------ Reading passage ------
Silent Scream

Memoire of a troubled mind

The Mask

2017. június 08. 12:44 - Count Bobbula

It's kind of astonishing to see how I am able to cover myself and my sad story from the outside. Except for a few, really no one knows about what I'm facing and what spins in my mind. Great addition to this is that even I hide from it myself - day by day.

When first confronted with all the suffering I am going through I was profoundly confused. The only rational thought that came in was to just follow whatever my brains are telling me. This was my first mistake. Your brain is seemingly coordinated by whatever you like to call your soul (sixth sense, instinct, whatever). But when faced with a tragedy you are simply not big enough to comprehend, your brain loses contact with life as a whole. After not taking professional help too seriously, I have experimented with calming my emotions and inner-self with non-prescripted medication, such as alcohol and drugs. These elements add a positive boost into your brains, so you APPARENTLY feel comfortable. You sleep, do things, and not think about whatever happened or is still coming your way. Simply because you blocked it away. But these "medications" are only very short-lasting, and do only force you to take more and more. That's what false information from your brains deploy.

During my sessions at the psychologist, one thing I've learned rather quick is that my brain does simply two things: "Fight or flight" it's called. And it's no good. At all. My thoughts were and still are more on the flight-side, and severe negative ideas burst out of it. End your life, stop the circus as it is...
------
### [Your assignment]
Rewrite everything in the blog post from "Silent Scream" down to "day by day.", putting "remarkable" in place of "astonishing". The listing after this is not needed for the work.
------ Material provided ------
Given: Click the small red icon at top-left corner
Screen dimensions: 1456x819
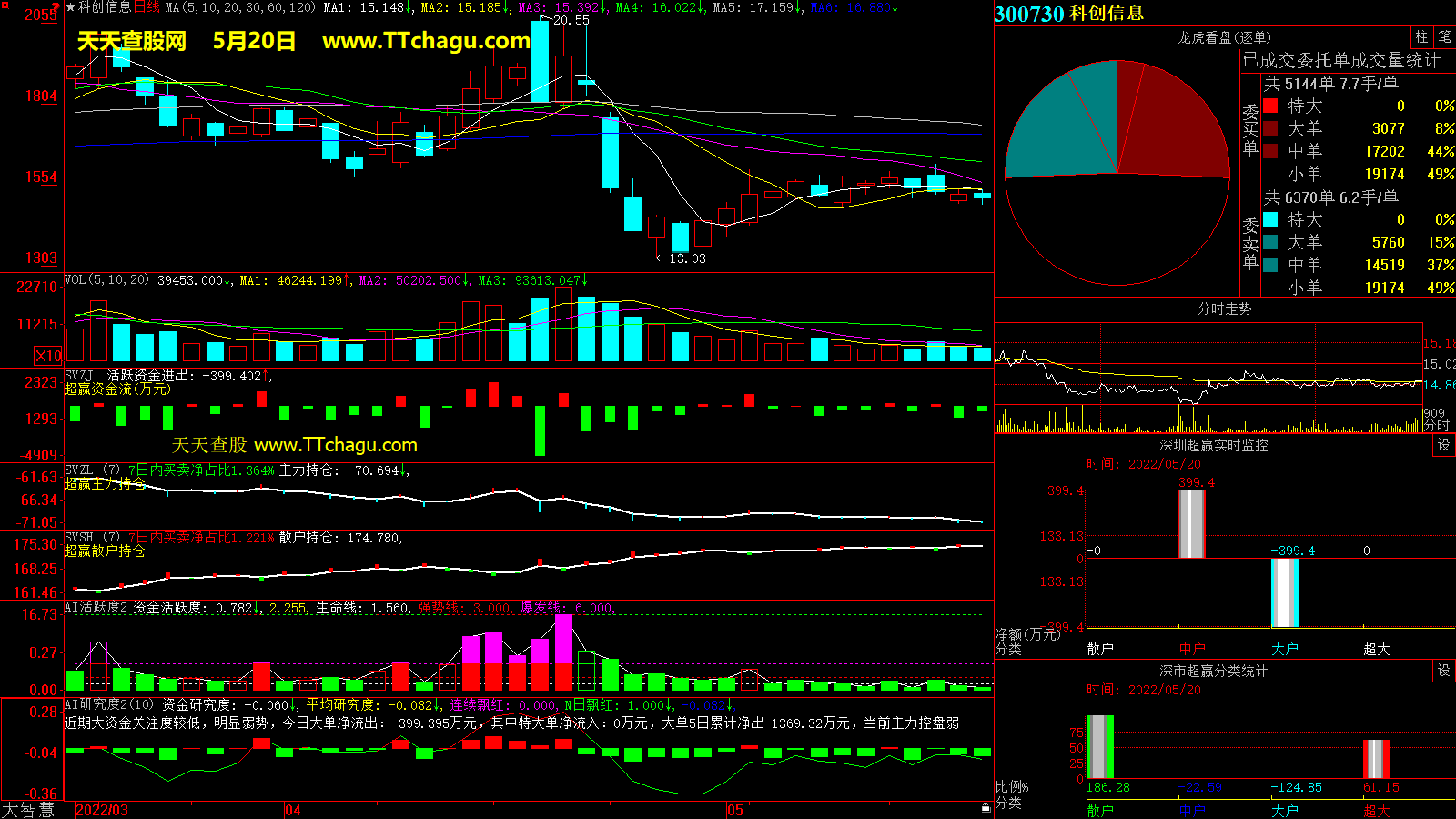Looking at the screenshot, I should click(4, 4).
------
------ Material provided ------
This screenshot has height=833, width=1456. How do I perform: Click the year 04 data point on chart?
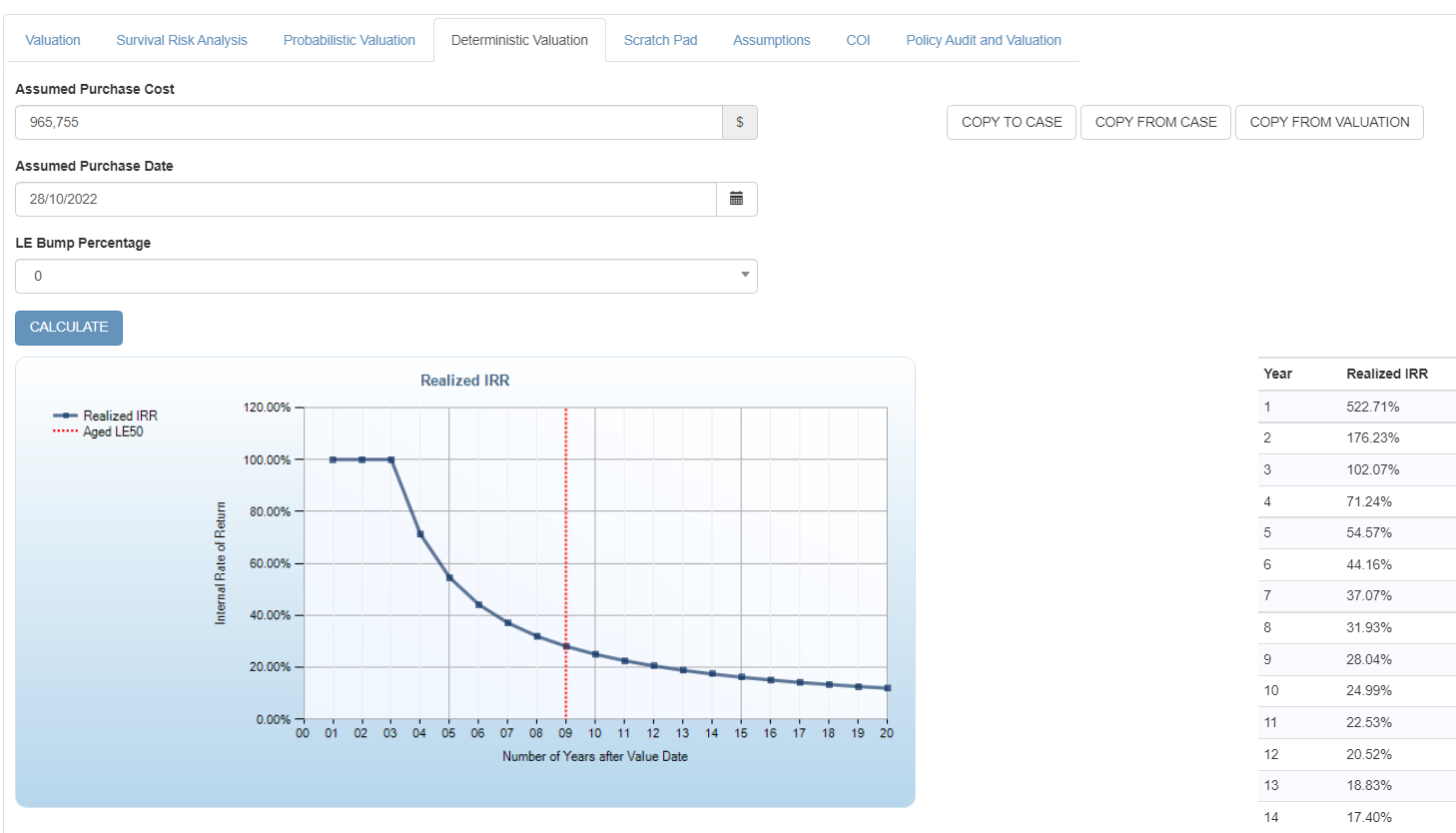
------
------ Material provided ------
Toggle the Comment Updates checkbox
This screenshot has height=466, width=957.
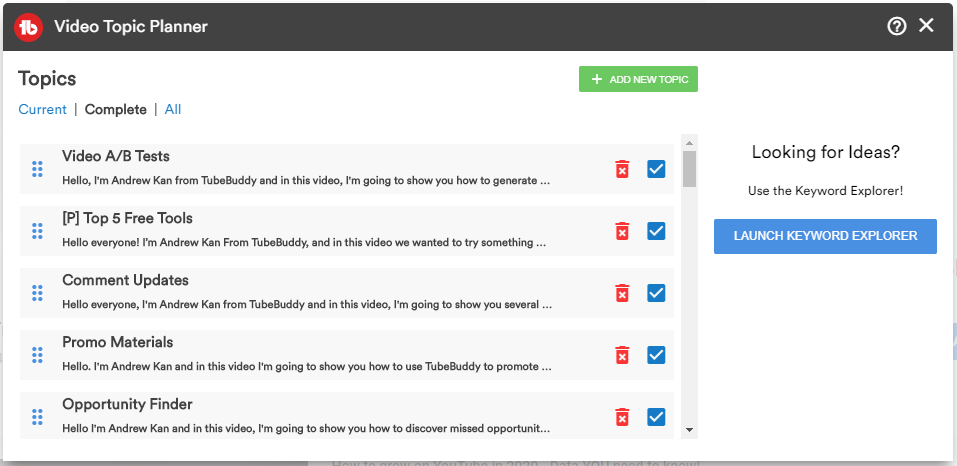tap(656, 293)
------
### [Exercise answer]
Silent Scream

Memoire of a troubled mind

The Mask

2017. június 08. 12:44 - Count Bobbula

It's kind of remarkable to see how I am able to cover myself and my sad story from the outside. Except for a few, really no one knows about what I'm facing and what spins in my mind. Great addition to this is that even I hide from it myself - day by day.